One of the most vociferous opponents of Democratic health care legislation, led by former hospital executive Rick Scott, has pulled its anti-health care ads, saying that it wanted to respect the death of Edward Kennedy.
The well-funded group, Conservatives for Patients' Rights, has been a polarizing force in the debate. Its most recent ads mocked President Obama for going on vacation.
"With the sad news of Senator Kennedy's passing Conservatives for Patients Rights is immediately suspending our ad campaign for health care reform out of respect to the Kennedy family as well as the Senator's colleagues and supporters, to whom we extend our condolences," said Scott in a statement.
The move may have not just be about class, since it also saves the group a chunk of money it can deploy in the fall.
Kennedy's passing has the potential to lower the temperature of the health care debate, which heated up in August at town halls and has descended into dueling conference calls, with both parties accusing the other of negotiating in bad faith. (One party, however, admits to negotiating in bad faith, so at least one of the charges is fair.)
The reprieve may be brief, but gives the administration a chance to catch its breath.

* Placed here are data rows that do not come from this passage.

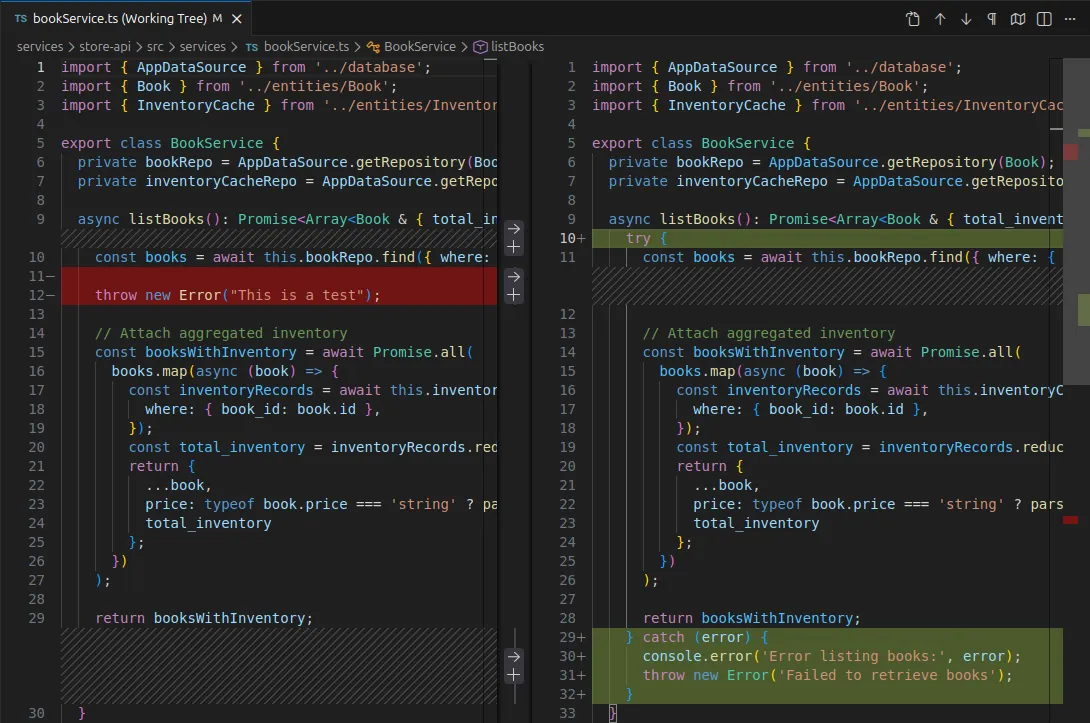The height and width of the screenshot is (723, 1090).
Task: Revert the throw Error test change arrow
Action: click(514, 276)
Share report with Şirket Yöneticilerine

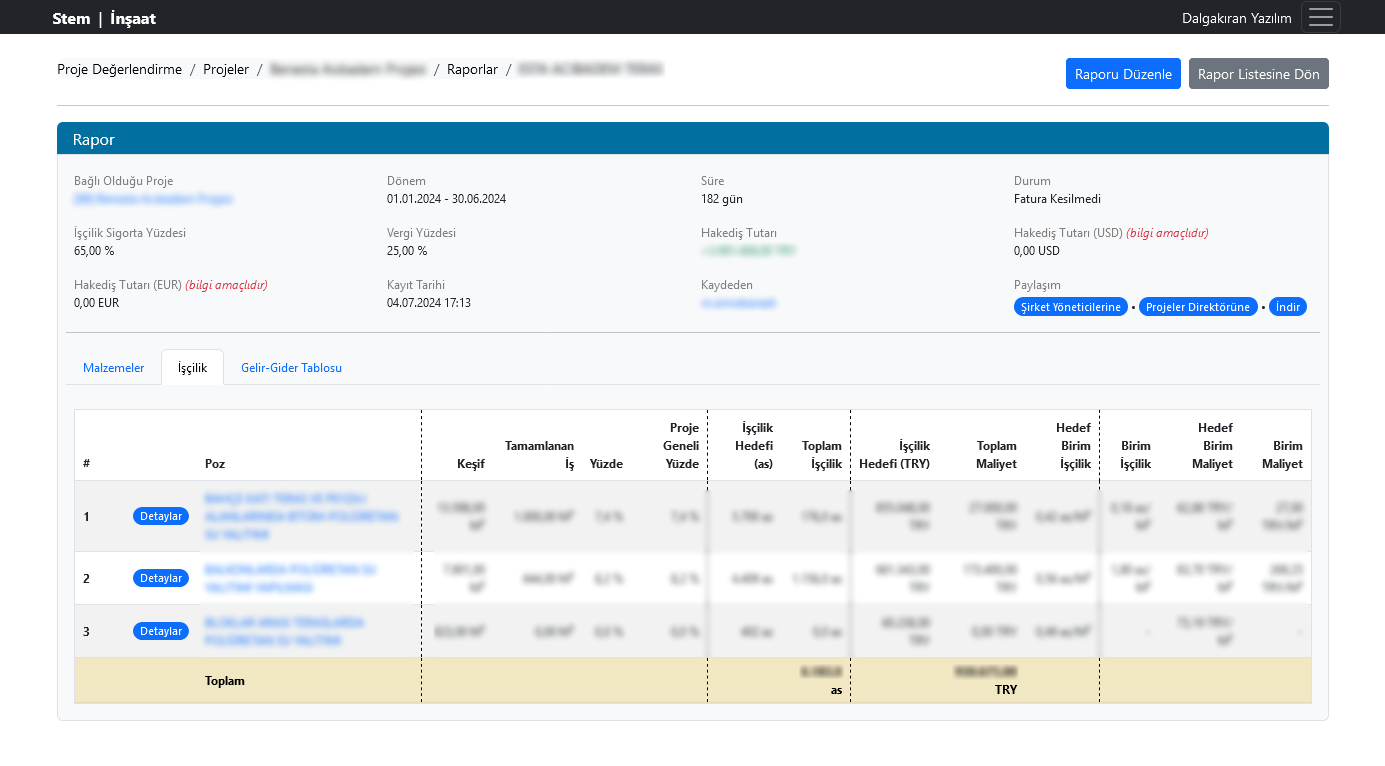pyautogui.click(x=1071, y=307)
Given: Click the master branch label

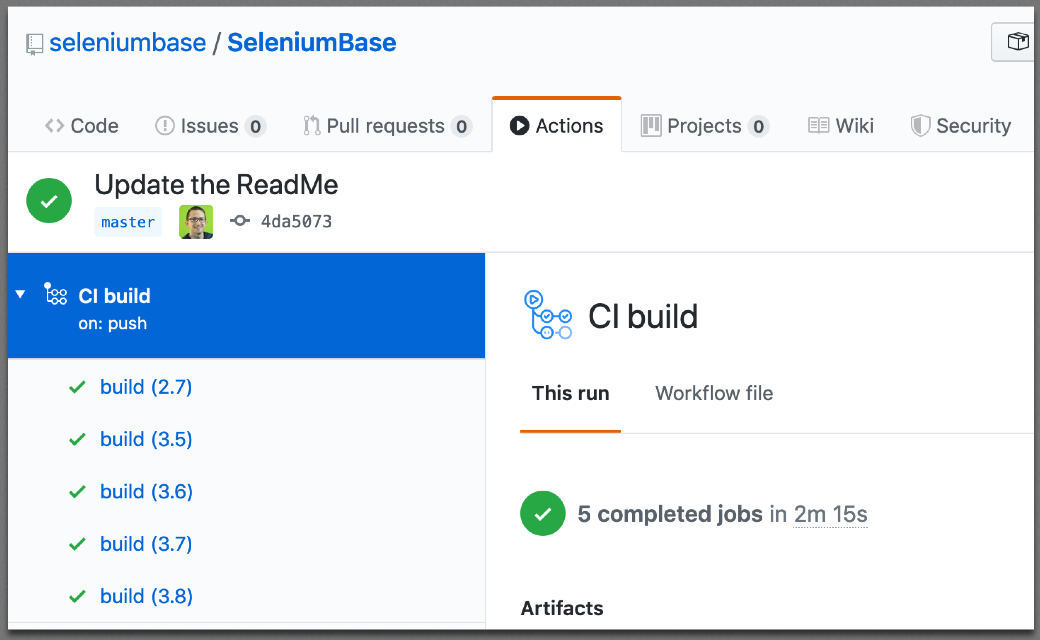Looking at the screenshot, I should tap(128, 222).
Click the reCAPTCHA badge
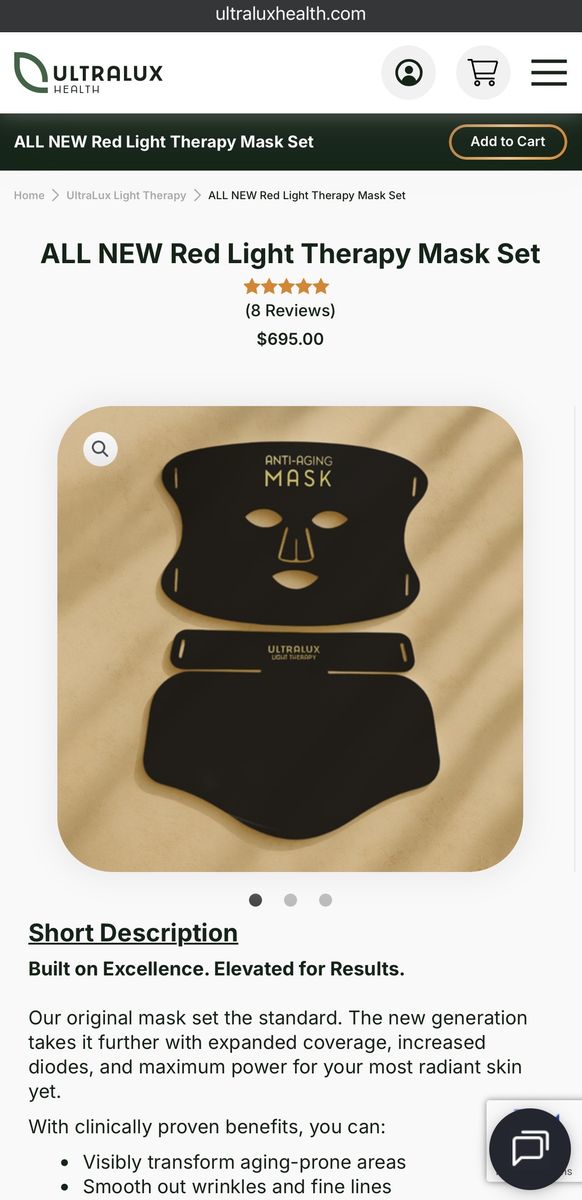The image size is (582, 1200). [x=534, y=1140]
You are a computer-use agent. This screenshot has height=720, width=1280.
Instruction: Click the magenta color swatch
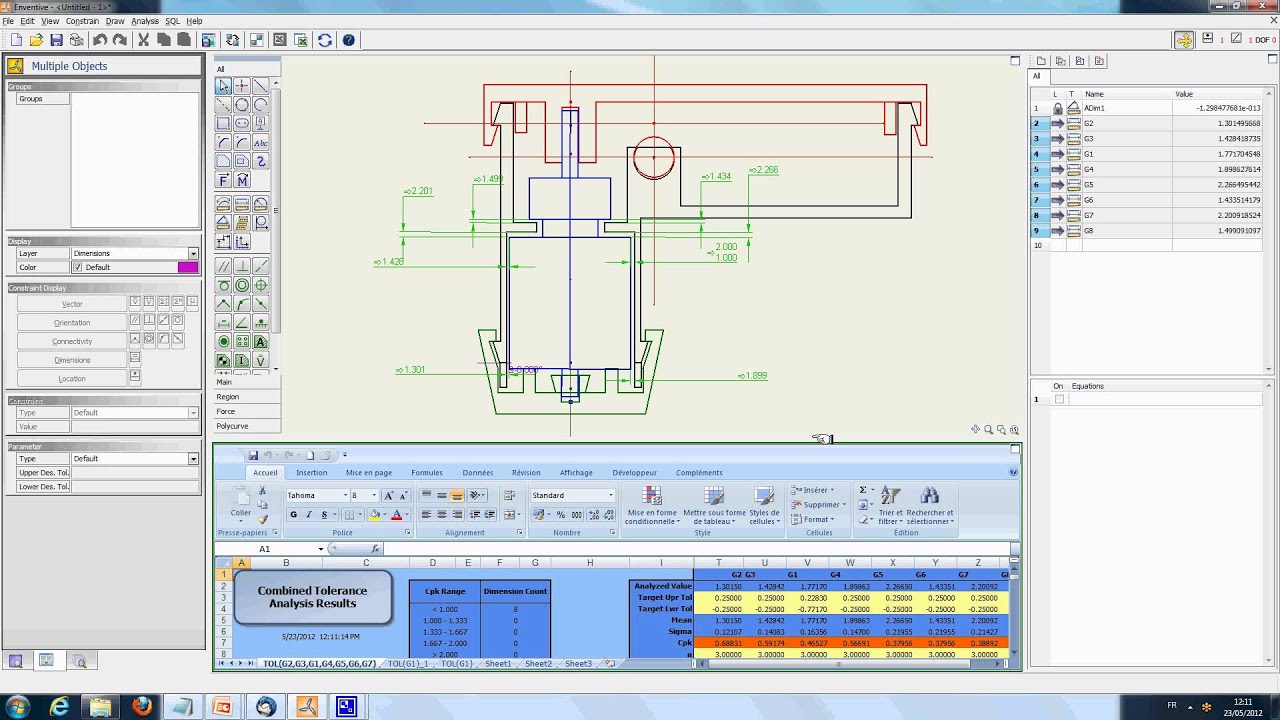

Scott, whose hospital chain was convicted of defrauding the government, won't stay down for long, however.
"We know the debate will continue -- a debate Senator Kennedy embraced with vigor -- and we look forward to engaging in the debate in the months ahead," he said. "But now is a time for respect, reflection and remembrance. Senator Kennedy's lifetime of dedicated public service transcended multiple generations. His devotion to many issues and his relentless passion made him a hero to his supporters and worthy adversary to his opponents. His voice and presence will be missed."